[Begin PROVIDED MATERIAL]

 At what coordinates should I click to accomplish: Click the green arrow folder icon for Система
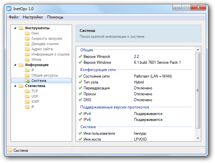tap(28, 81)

[End PROVIDED MATERIAL]
[Begin PROVIDED MATERIAL]

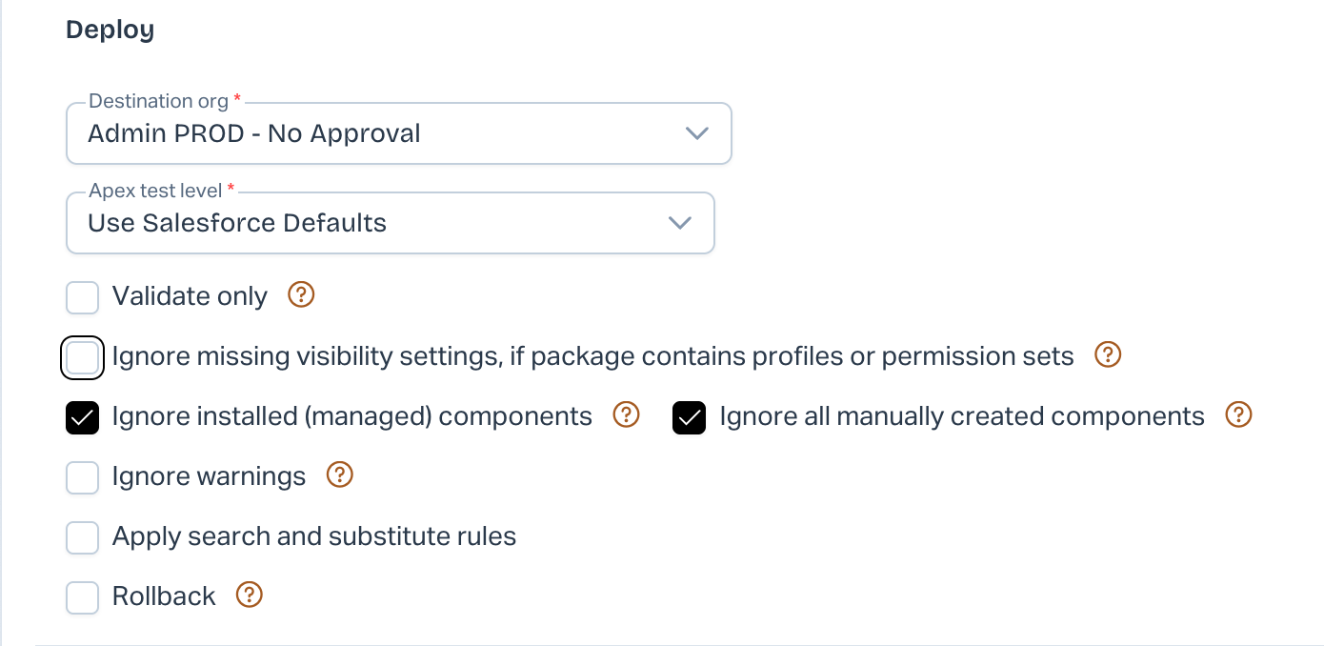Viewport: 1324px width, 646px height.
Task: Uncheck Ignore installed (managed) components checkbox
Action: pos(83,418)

[End PROVIDED MATERIAL]

▶ [SHORT PROBLEM]:
Write out the records again from the line with "Viewport: 1324px width, 646px height." up to and including the line with "Action: pos(83,418)", putting "check box" in place of "checkbox" and keeping everything else the same. Leave the pictures out.

▶ [SOLVED PROBLEM]:
Viewport: 1324px width, 646px height.
Task: Uncheck Ignore installed (managed) components check box
Action: pos(83,418)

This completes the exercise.